What you will do
- A) Do these statements agree with the text on alcohol abstinence and the brain? For each, answer yes or no and quote the words from the text that decide it.
(i) Harmful alcohol use accounts for 5.3% of all deaths worldwide each year.
(ii) Earlier studies usually followed people through their first six months of sobriety.
(iii) The healthy controls were scanned at the start of the study and again 9 months later.
- B) Answer these questions from the text on alcohol abstinence and the brain:
(i) How many people with AUD took part in the study?
(ii) In how many of the examined regions did cortical volume become comparable to that of healthy controls?
(iii) In which journal is the new study detailed?
- C) Write the next part of the text on alcohol abstinence and the brain, picking up after its final sentence.

Selected text
_____
According to the World Health Organization (WHO), harmful alcohol use results in nearly 3 million deaths worldwide annually, accounting for 5.3% of all deaths. Chronic and abusive alcohol consumption generally leads to AUD, considered a neuropsychological condition characterized by an impaired ability to stop or control alcohol consumption despite awareness of its harmful consequences.

Persistent changes observed in the brain contribute to maintaining AUD and make individuals vulnerable to relapse. These changes include widespread cortical thinning, reflecting a decrease in the number and density of neurons, as well as their connectivity and myelination levels. One affected subregion is the prefrontal cortex, whose impairment hinders planning and decision-making functions.

Previous investigations revealed that abstinence is correlated with a volume increase in several cortical subregions. However, these studies typically focused on the first three months of sobriety and did not sufficiently capture the speed and extent of long-term recovery. The new study, detailed in the specialized journal Alcohol, aims to determine the extent of regional changes in cortical thickness over approximately 7.3 months of sustained abstinence.

A team from Stanford University conducted the study, which involved 45 healthy controls and 88 people with AUD. For the AUD group, brain scans assessing cortical thickness were conducted after 1 week, 1 month, and 7.3 months of abstinence. Measurements were taken for 34 “bilateral interest” cortical subregions supporting various higher-order cognitive functions. Some participants dropped out after one month, with only 40 remaining abstinent until the study’s conclusion. Regarding the control group, scans were performed at the beginning of the study and 9 months later to confirm stable measurements.

Upon analysis, researchers found that participants with AUD exhibited a generalized increase in cortical volume after 7.3 months of abstinence. The volume was statistically significant in 25 of the 34 examined regions and comparable to that of healthy controls in 24 of them. Furthermore, this recovery was particularly accelerated in the first month of abstinence.
_____
Recorded information
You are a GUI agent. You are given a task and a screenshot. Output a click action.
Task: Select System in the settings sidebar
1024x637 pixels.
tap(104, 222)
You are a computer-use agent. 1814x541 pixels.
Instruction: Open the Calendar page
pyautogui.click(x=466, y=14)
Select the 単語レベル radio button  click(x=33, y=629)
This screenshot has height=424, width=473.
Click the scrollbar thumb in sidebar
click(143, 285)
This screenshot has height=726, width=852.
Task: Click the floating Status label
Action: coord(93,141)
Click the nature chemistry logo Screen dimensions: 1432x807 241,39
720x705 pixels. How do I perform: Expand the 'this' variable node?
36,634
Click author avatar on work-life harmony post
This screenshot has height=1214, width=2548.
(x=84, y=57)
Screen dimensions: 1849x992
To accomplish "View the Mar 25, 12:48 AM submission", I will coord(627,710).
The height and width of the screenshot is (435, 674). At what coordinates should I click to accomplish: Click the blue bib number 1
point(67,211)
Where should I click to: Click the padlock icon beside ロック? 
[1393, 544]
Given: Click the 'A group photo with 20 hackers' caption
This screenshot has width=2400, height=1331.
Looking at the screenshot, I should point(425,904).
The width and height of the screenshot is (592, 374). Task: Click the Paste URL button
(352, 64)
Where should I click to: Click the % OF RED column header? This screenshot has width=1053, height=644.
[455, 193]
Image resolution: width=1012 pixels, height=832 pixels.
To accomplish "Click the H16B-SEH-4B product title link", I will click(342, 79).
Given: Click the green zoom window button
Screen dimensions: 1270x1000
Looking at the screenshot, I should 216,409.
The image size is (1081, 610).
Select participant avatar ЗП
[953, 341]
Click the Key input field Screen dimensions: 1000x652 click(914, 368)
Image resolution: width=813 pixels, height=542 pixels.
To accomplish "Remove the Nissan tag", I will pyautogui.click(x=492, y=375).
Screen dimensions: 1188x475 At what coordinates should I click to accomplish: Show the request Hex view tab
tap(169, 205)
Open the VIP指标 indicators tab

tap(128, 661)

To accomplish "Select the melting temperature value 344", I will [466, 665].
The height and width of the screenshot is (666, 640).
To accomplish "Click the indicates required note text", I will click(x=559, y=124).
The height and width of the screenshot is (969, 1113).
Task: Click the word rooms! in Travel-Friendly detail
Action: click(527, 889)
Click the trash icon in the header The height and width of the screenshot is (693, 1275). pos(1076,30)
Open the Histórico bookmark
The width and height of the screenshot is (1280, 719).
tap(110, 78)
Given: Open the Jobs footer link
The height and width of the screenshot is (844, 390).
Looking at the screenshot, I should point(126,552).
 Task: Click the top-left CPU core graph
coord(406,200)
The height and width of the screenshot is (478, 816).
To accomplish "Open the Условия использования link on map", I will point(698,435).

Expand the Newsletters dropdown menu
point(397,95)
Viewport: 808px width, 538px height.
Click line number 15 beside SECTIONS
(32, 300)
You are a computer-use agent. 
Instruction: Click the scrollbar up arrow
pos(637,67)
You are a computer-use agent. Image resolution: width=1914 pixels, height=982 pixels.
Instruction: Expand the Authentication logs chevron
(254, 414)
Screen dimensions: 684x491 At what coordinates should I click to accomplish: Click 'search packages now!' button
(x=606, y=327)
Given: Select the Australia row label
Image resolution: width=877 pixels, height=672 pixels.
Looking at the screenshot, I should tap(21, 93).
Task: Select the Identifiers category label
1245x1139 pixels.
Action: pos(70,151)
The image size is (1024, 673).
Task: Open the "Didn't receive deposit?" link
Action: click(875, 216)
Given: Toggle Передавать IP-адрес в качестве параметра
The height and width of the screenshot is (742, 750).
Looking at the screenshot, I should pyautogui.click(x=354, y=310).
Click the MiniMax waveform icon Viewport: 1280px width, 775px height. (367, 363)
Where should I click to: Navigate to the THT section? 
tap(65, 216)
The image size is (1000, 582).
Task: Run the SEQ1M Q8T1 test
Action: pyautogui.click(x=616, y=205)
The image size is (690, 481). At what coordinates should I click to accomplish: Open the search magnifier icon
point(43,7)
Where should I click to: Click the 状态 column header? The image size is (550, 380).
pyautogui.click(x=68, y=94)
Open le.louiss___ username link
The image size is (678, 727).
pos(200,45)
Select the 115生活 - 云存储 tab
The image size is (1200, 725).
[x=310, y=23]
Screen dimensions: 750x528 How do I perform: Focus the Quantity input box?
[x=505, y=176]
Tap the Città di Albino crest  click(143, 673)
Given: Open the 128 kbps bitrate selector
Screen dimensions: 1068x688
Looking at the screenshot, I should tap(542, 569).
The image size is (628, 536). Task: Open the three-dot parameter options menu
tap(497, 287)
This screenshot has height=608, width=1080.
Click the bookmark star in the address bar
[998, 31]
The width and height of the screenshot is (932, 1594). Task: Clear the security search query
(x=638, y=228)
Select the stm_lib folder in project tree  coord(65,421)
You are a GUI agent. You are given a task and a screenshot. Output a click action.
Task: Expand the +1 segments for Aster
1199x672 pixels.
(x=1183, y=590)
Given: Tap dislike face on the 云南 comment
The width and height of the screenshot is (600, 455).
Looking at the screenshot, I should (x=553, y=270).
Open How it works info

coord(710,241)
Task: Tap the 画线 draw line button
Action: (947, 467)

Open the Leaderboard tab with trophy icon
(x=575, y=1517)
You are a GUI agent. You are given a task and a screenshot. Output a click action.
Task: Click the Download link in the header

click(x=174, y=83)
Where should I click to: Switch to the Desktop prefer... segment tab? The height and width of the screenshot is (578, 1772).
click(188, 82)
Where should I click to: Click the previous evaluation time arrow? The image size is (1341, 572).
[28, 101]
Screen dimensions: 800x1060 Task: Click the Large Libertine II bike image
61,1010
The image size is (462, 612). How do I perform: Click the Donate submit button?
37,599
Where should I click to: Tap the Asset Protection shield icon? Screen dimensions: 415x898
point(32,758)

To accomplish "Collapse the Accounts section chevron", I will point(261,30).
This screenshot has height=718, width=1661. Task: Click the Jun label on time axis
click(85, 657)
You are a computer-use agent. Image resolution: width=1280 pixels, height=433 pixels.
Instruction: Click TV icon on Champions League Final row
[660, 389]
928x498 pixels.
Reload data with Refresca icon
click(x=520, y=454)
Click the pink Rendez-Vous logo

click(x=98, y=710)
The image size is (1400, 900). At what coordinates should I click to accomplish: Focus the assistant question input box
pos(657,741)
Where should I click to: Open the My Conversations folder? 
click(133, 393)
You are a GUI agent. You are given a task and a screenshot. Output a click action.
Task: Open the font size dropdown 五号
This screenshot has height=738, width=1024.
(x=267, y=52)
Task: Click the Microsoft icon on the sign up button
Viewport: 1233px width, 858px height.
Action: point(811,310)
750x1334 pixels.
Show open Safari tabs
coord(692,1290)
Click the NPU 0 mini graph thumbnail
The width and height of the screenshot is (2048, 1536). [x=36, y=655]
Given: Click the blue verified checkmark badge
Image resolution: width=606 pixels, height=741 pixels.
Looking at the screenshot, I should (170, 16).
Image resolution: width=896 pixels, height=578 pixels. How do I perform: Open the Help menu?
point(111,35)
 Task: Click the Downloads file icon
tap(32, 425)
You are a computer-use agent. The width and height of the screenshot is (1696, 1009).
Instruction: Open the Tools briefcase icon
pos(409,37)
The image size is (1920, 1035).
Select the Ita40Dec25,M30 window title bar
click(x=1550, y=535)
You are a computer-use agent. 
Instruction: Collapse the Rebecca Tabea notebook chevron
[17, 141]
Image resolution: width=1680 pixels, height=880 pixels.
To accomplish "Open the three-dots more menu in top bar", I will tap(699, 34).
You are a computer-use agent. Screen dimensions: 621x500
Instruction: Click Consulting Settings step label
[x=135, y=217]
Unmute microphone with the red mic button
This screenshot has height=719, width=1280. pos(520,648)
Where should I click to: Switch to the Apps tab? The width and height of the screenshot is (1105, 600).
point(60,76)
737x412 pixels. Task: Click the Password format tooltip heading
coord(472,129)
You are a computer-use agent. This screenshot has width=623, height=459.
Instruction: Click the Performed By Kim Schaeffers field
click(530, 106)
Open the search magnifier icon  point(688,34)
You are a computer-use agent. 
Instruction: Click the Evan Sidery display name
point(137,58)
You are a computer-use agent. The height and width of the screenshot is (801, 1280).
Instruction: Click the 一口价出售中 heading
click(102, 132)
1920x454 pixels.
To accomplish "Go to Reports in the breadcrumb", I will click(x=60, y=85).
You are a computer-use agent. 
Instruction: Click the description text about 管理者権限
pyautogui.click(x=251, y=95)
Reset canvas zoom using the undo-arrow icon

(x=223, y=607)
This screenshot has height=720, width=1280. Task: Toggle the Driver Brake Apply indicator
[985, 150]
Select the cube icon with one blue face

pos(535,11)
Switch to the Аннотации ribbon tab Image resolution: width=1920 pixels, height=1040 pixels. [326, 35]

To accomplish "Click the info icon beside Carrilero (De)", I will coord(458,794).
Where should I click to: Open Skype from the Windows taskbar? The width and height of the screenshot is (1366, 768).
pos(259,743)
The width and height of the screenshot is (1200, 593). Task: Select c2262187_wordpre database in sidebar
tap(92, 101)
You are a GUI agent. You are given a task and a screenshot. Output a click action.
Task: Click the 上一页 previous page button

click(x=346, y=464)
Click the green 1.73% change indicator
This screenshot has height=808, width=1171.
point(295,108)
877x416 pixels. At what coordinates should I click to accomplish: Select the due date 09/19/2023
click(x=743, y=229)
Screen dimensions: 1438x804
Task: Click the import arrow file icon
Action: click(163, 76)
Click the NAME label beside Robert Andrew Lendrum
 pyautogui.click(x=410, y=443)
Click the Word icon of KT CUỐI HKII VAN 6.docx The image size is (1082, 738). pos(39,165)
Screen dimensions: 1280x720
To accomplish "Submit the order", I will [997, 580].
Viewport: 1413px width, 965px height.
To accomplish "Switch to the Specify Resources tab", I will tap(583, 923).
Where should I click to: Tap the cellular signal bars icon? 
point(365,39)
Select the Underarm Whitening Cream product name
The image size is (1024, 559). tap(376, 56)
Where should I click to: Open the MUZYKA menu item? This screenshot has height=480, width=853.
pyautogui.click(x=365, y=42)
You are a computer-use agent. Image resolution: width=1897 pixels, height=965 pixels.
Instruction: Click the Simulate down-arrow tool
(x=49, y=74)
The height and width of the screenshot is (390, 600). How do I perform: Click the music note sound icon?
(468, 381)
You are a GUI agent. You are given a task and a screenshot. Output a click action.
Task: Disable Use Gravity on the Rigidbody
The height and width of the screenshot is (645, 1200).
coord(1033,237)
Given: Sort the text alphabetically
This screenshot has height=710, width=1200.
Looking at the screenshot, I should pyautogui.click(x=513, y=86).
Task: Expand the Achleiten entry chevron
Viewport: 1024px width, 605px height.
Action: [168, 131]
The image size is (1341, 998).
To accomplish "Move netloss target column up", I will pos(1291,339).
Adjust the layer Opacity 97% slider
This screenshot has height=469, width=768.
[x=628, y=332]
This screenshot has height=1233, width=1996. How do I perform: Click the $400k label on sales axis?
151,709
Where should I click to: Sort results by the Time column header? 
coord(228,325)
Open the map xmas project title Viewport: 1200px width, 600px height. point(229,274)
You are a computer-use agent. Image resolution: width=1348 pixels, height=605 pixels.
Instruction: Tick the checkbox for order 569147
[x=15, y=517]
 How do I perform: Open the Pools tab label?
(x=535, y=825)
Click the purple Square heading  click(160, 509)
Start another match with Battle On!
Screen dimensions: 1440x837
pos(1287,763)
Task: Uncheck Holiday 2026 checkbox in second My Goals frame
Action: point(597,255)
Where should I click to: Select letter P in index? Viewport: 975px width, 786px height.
_____
Responses by item number
- A)
(i) Yes: "harmful alcohol use results in nearly 3 million deaths worldwide annually, accounting for 5.3% of all deaths"
(ii) No: "these studies typically focused on the first three months of sobriety"
(iii) Yes: "scans were performed at the beginning of the study and 9 months later to confirm stable measurements"

- B)
(i) 88
(ii) 24
(iii) Alcohol

- C)
Experts also assessed how underlying health issues might influence the level of recovery. Previous research suggested that recovery rates were influenced not only by age and gender but also by medical, psychiatric, substance use-related disorders, and chronic smoking. Individuals with AUD and proatherogenic conditions (hypertension, type 2 diabetes, hepatitis C seropositivity, and/or hyperlipidemia) exhibited greater cortical thinning, indicating these conditions may impede recovery.

The study found that cortical regions thickened more rapidly when smoking participants quit smoking, with a significant level of recovery as early as one week of alcohol abstinence. Conversely, recovery was slowed in AUD individuals who continued to smoke or had high blood pressure or hypercholesterolemia. However, no notable influence was observed for those with psychiatric disorders or a history of smoking.

Nevertheless, these results may not be universally applicable due to the small sample size, and factors such as age and gender were not considered in the analyses. Genetics, physical activity, and liver and lung health could also influence results but were not addressed in the study.

Moreover, the precise effects of these changes on brain functions were not specified. Nevertheless, the data provide clinically relevant information on the beneficial effects of sustained sobriety on human brain morphology, reinforcing the adaptive effects of abstinence-based recovery in AUD, according to the experts in their document.